LS: Eu penso que o Canadá é um dos países mais inclusivos, com certeza. Mas não em todas as províncias, e ainda precisamos de fazer muito trabalho. Mas se alguém me perguntasse onde penso ser o lugar mais seguro para se viver como pessoa trans? Eu diria 100%, sem vacilar, que é o Canadá. E não tenho a certeza quanto a outras cidades, mas penso que Toronto é uma das melhores cidades para se viver como uma pessoa trans. Mas, mais uma vez, ainda tem falhas. Especialmente quando se trata da proteção das mulheres de cor que se apresentam como pessoas trans, especialmente mulheres trans negras. Sou um homem cisgénero branco, leia-se: pessoa trans. Movo-me pelo mundo com muito privilégio que muitas outras pessoas trans não têm porque as pessoas, que não me conhecem, não me leem como trans. Pensam apenas que sou simplesmente um português tatuado. E isso é valioso no mundo, no que diz respeito à segurança.
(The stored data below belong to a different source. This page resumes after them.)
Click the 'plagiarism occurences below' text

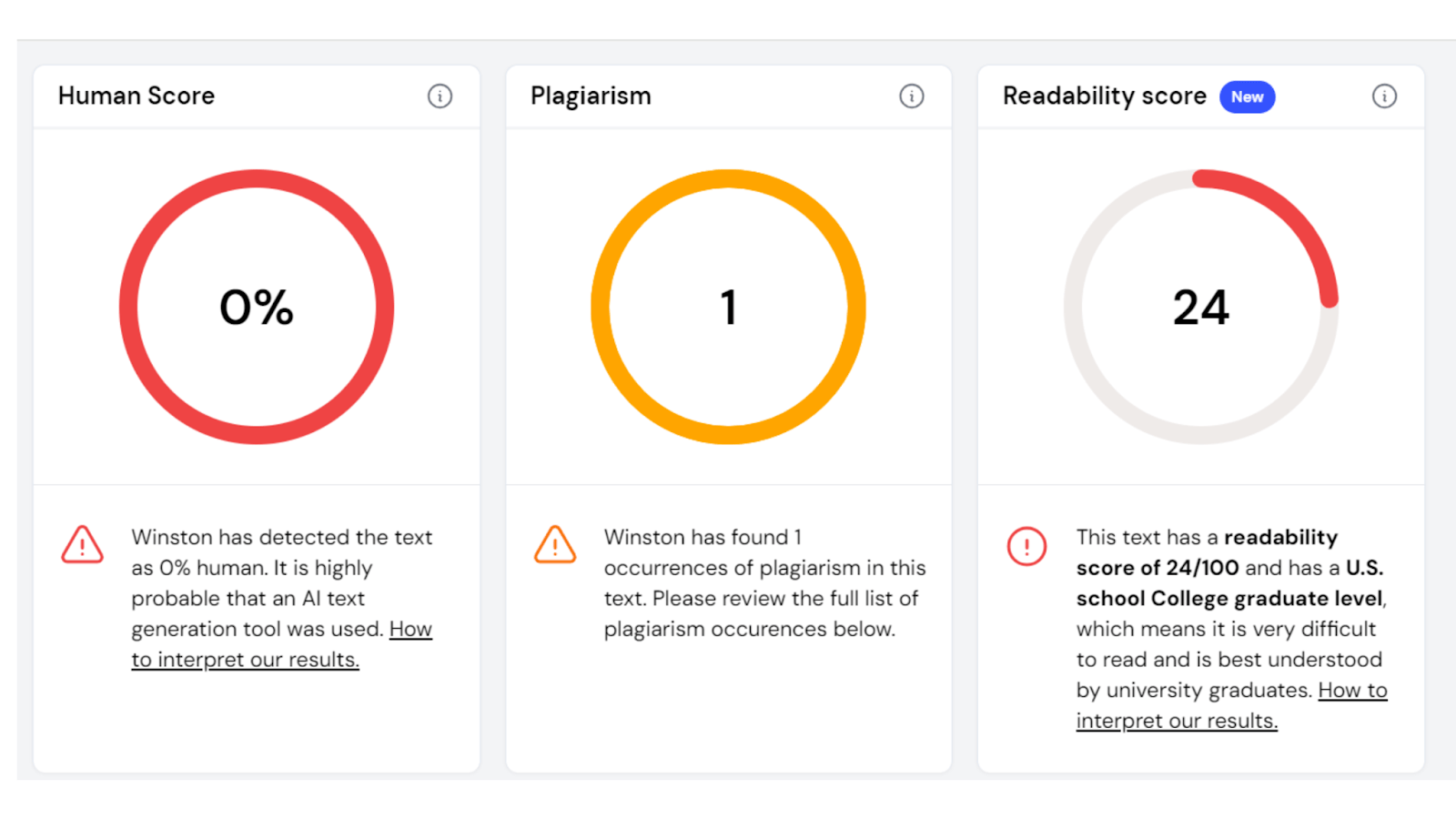pos(749,629)
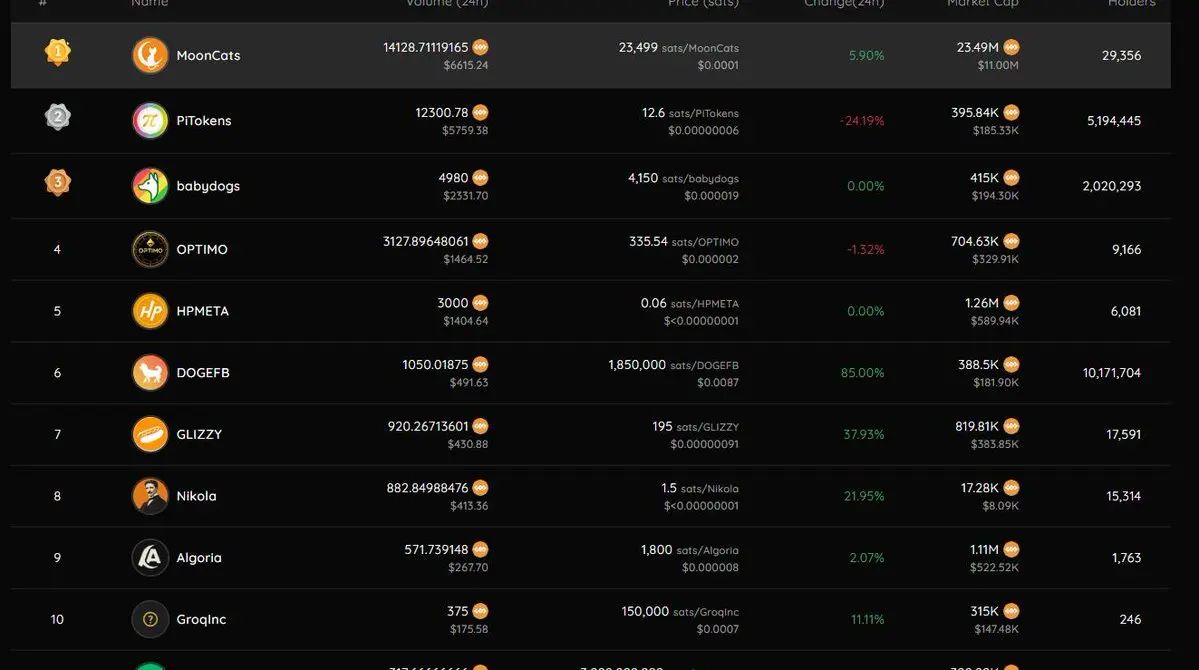Click the PiTokens pi symbol icon
The height and width of the screenshot is (670, 1199).
coord(150,121)
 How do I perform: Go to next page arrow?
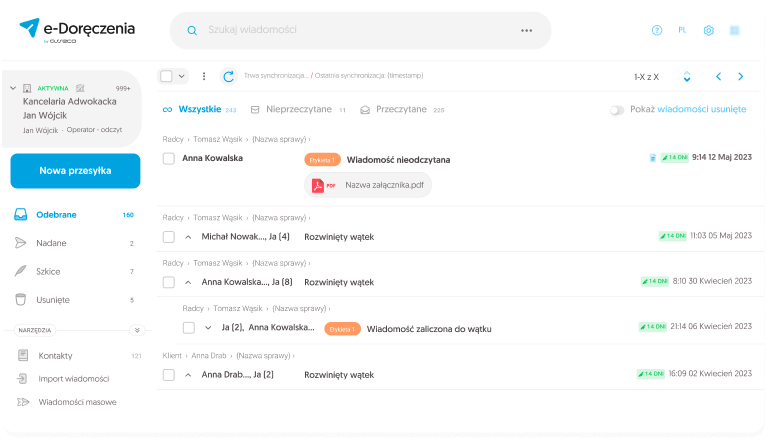[x=740, y=76]
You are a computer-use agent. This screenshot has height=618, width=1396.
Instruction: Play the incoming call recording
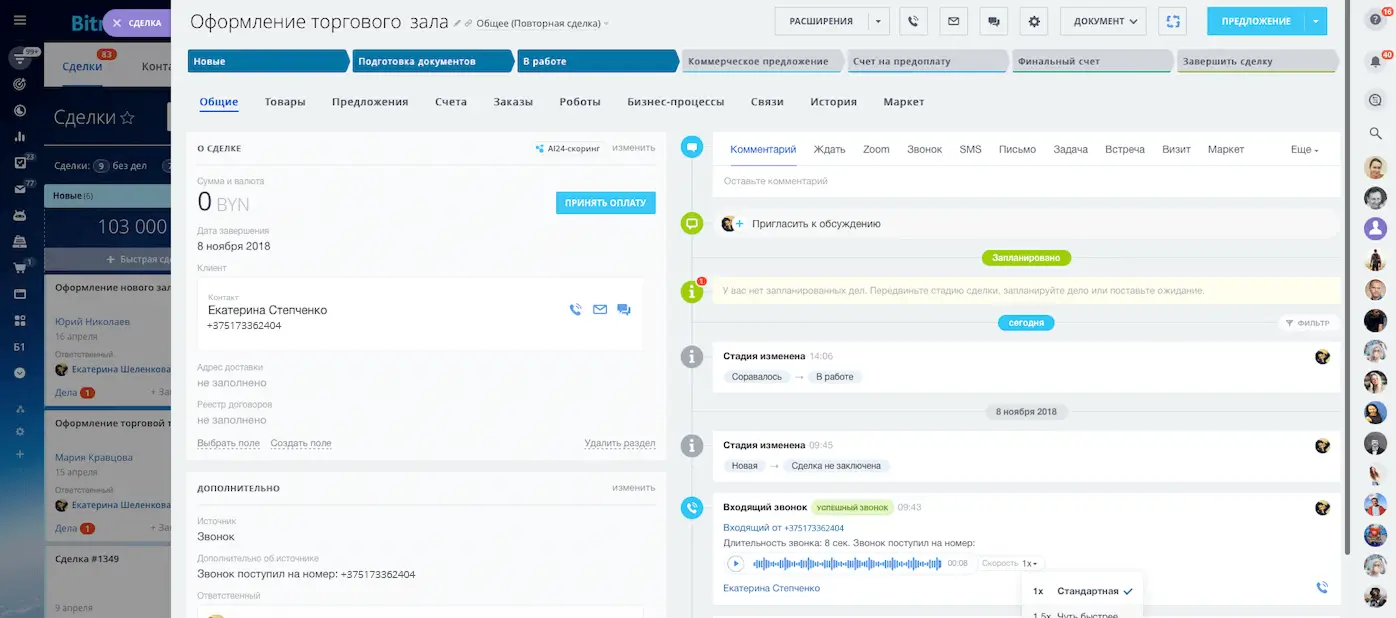pos(735,564)
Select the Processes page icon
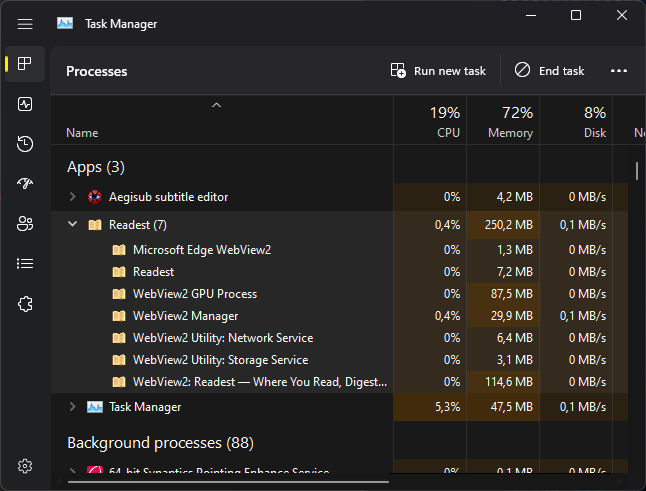Viewport: 646px width, 491px height. [x=25, y=64]
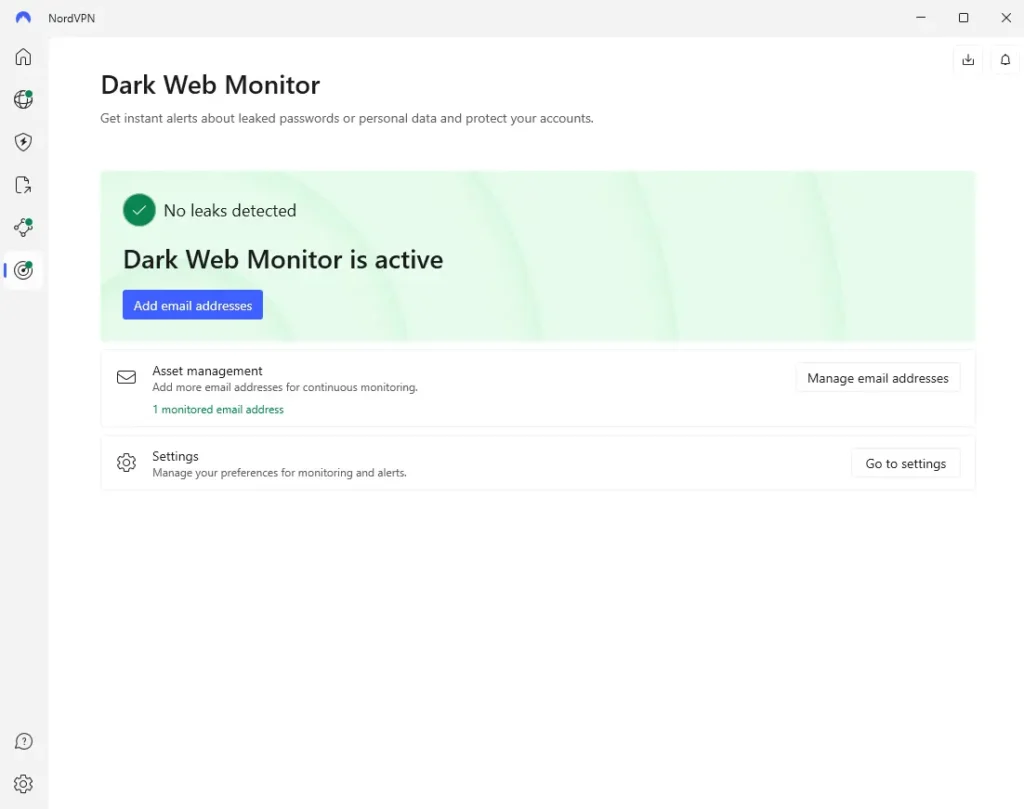The image size is (1024, 809).
Task: Click the Go to settings button
Action: coord(905,463)
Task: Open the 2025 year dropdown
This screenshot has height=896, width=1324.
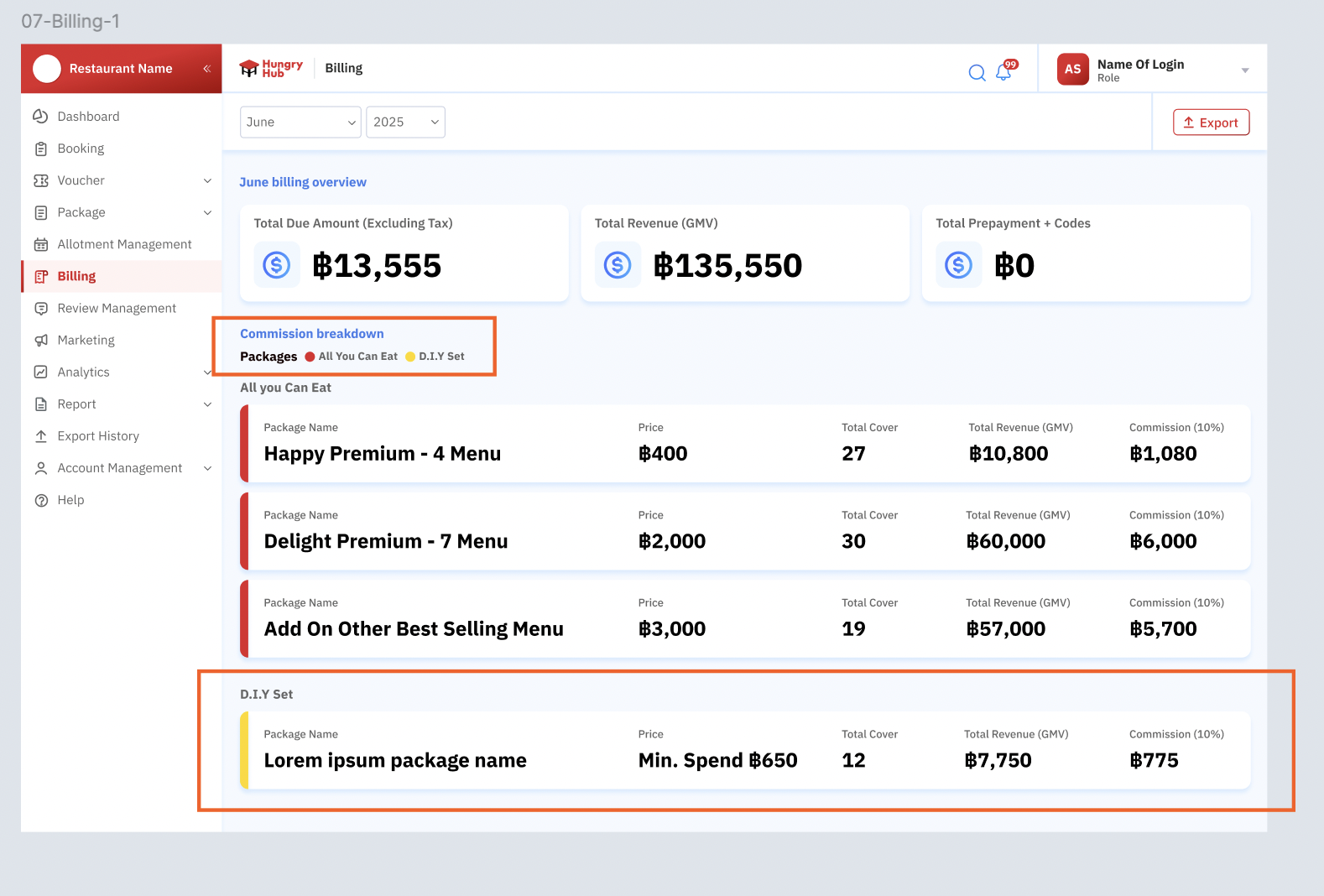Action: (x=405, y=122)
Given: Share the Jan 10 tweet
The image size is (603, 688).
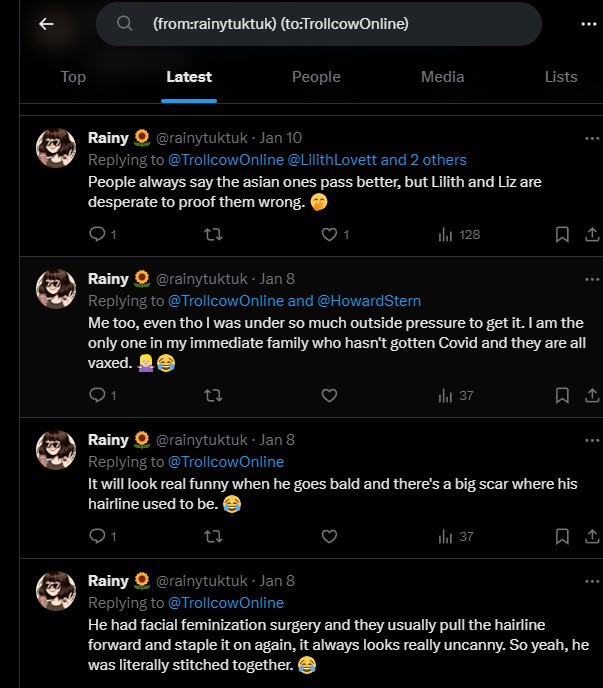Looking at the screenshot, I should pyautogui.click(x=591, y=234).
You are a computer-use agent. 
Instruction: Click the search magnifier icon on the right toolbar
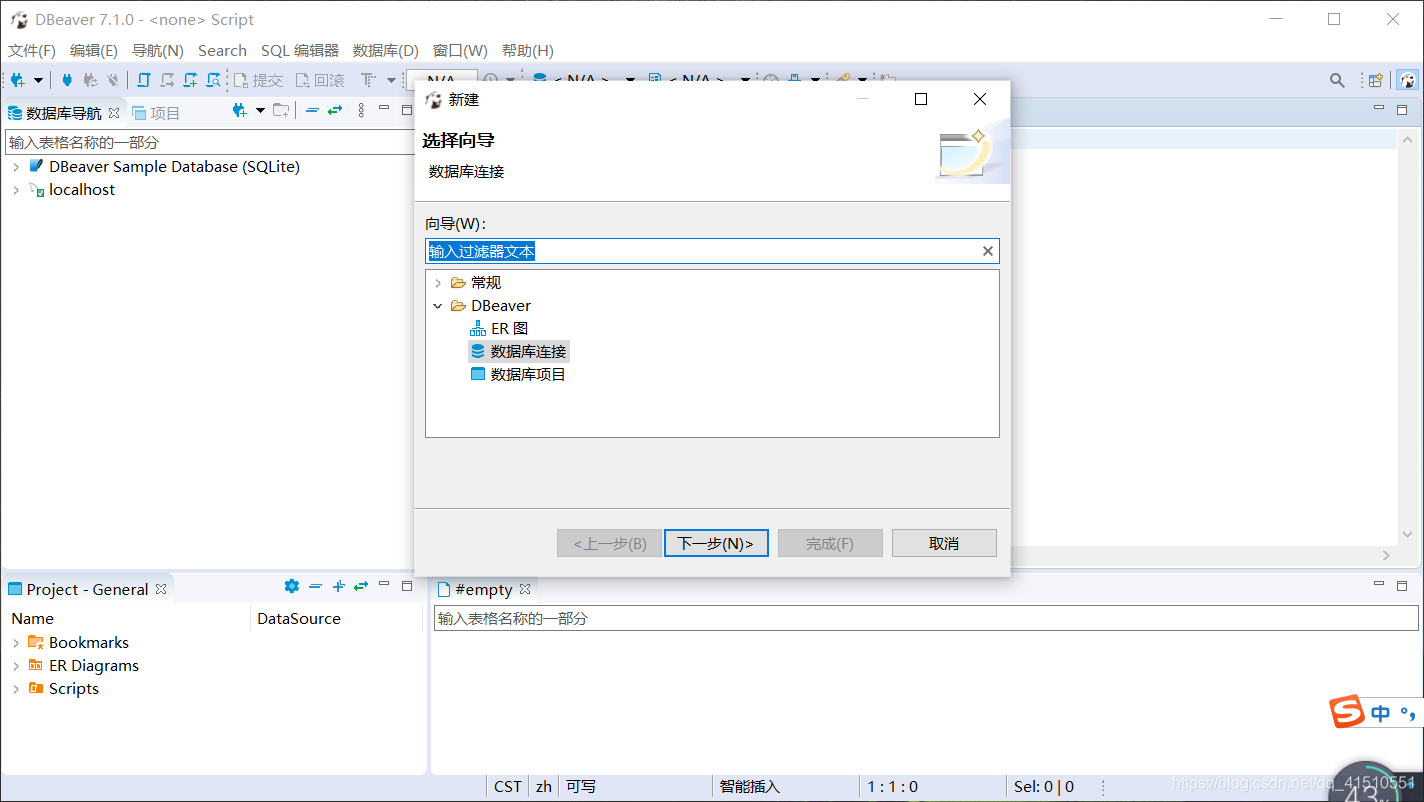point(1338,80)
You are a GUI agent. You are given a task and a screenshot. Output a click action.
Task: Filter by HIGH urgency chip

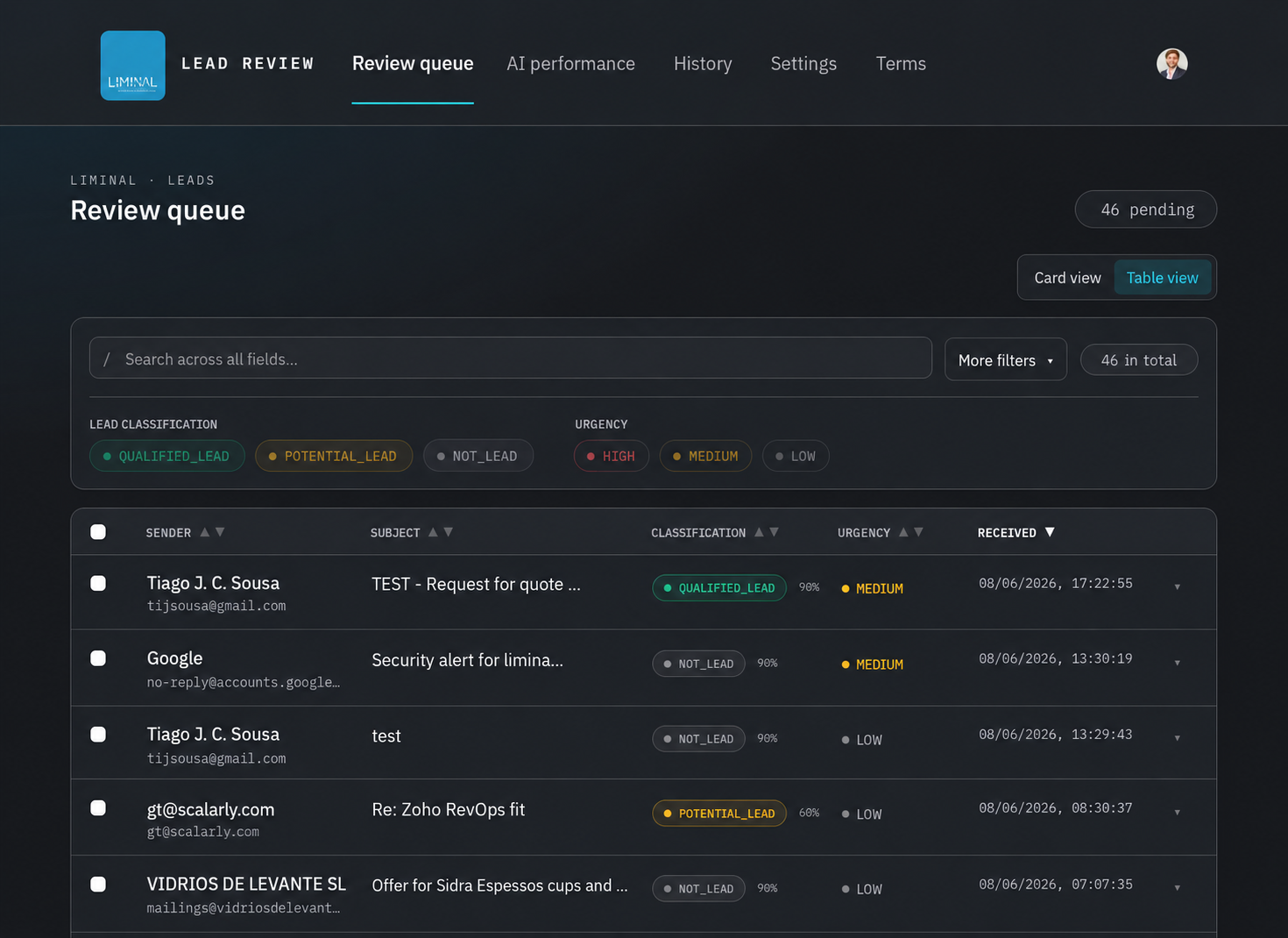[611, 456]
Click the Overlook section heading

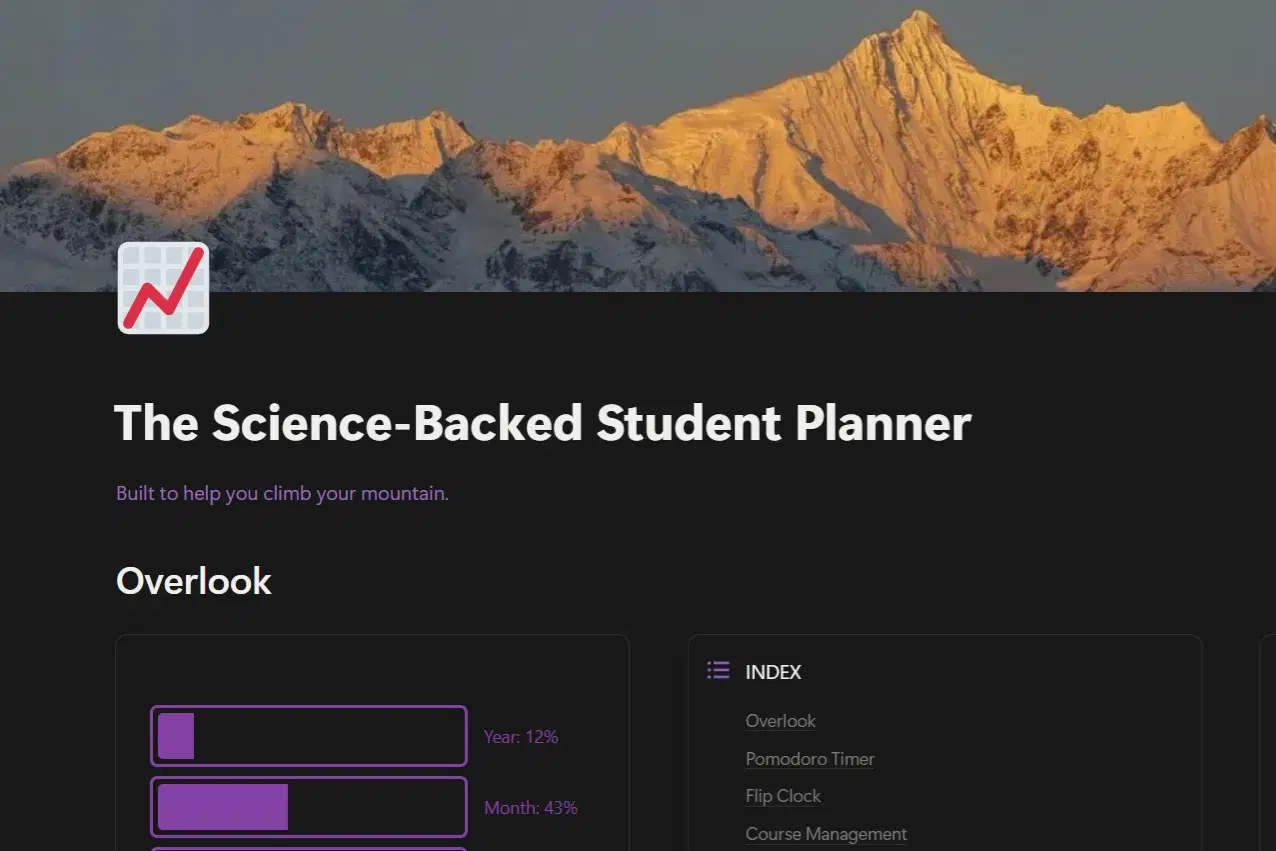click(x=193, y=580)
Assim, embora eu pense que o Canadá está definitivamente à frente na aceitação das pessoas trans, penso que se começarmos a acreditar que isto é assim e pronto, é ser ilusório. Por exemplo, estou atualmente num processo de discriminação dos direitos humanos na habitação com o Landlord Tenant Board e com o Ontario Human Rights Commission porque fui discriminado por um antigo senhorio, que usou a minha identidade de género como meio de discriminação. Portanto, mesmo com o meu privilégio, temos um longo caminho a percorrer.